The New York City Police Department confirmed that he died on Monday. The department said officers were called to the former mayor’s home in the evening. There are indications that he died of natural causes.
Dinkins’ death happened few weeks after the death of his wife, Joyce, who died in October at the age of 89.
David Norman Dinkins was an American politician, lawyer, and author who served as the 106th Mayor of New York City from 1990 to 1993. He was the first and, till date, only African American to hold that office.
Dinkins calm and courtly figure, with a strong liking for tennis and formal wear, was a dramatic shift from both his predecessor, Ed Koch, and his successor, Rudolph Giuliani.
During his inaugural address, he spoke lovingly of New York as a “gorgeous mosaic of race and religious faith, of national origin and sexual orientation, of individuals whose families arrived yesterday and generations ago, coming through Ellis Island or Kennedy Airport or on buses bound for the Port Authority.”
The City Dinkins inherited, had typical issues; AIDS, guns and drugs killed thousands of people each year. Unemployment rose to unimaginable level. Homelessness was rampant. The city faced a $1.5 billion budget deficit.
Dinkins’ low-key approach, was considered as been incompetent. Critics said he was too soft and too slow. The headlines did not help matters; “Dave, Do Something!” screamed one New York Post headline in 1990, Dinkins’ first year in office.
Dinkins did a lot at City Hall. He raised taxes to hire thousands of police officers. He spent billions of dollars resuscitating abandoned housing. His administration got the Walt Disney Corp, to invest in the cleanup of then-seedy Times Square.
In recent years, he’s gotten more credit for those accomplishments; credit that Mayor Bill de Blasio, who worked in Dinkins’ administration, said he should have always had. De Blasio, named Manhattan’s Municipal Building after the former mayor in October 2015.
“The example Mayor David Dinkins set for all of us shines brighter than the most powerful lighthouse imaginable,” said New York Attorney General Letitia James; who herself became the state’s first Black woman elected to statewide office.
“I was honored to have him hold the bible at my inaugurations because I, and others, stand on his shoulders,” she said.
Results from his accomplishments, however, didn’t come fast enough to earn Dinkins a second term.
Born in Trenton, New Jersey, on July 10, 1927, Dinkins moved with his mother to Harlem when his parents divorced; but returned to his hometown to attend high school. There, he learned an early lesson in discrimination; Blacks were not allowed to use the school swimming pool.
During a hitch in the Marine Corps as a young man, a Southern bus driver barred him from boarding a segregated bus because the section for blacks was filled. “…And I was in my country’s uniform!” Dinkins recounted years later.

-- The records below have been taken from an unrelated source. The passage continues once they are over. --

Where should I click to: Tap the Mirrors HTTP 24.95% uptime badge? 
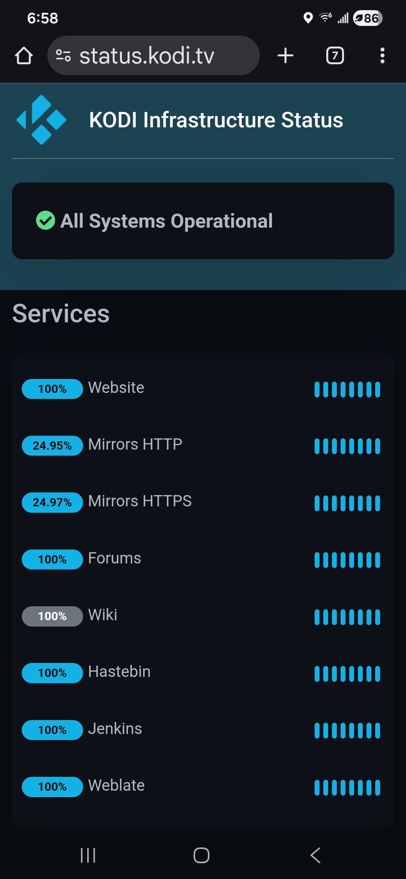point(52,446)
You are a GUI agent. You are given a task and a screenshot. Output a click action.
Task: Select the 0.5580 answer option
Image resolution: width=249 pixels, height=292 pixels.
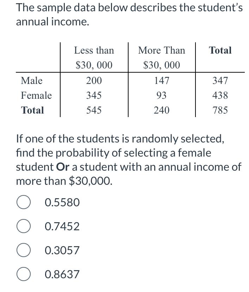pyautogui.click(x=62, y=202)
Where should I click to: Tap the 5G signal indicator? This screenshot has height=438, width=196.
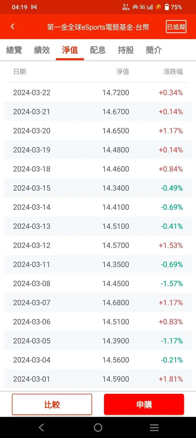click(x=146, y=7)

While attending Howard University, the historically black university in Washington, D.C., Dinkins said he gained admission to segregated movie theaters, by wearing a turban and faking a foreign accent.
Back in New York with a degree in mathematics, Dinkins married his college sweetheart, Joyce Burrows, in 1953. His father-in-law, a power in local Democratic politics, channeled Dinkins into a Harlem political club. Dinkins paid his dues as a Democratic functionary while earning a law degree from Brooklyn Law School, and then went into private practice.
He got elected to the state Assembly in 1965, became the first black president of the city’s Board of Elections in 1972 and went on to serve as Manhattan borough president.
His administration had one early high note: Newly freed Nelson Mandela made New York City his first stop in the U.S. in 1990. Dinkins had been a longtime, outspoken critic of apartheid in South Africa.
During Dinkins’ tenure, the city’s finances were in rough shape because of a recession that cost New York 357,000 private-sector jobs in his first three years in office.
After leaving office, Dinkins was a professor at Columbia University’s School of International and Public Affairs.
Dinkins is survived by his son, David Jr.; and daughter, Donna and two grandchildren.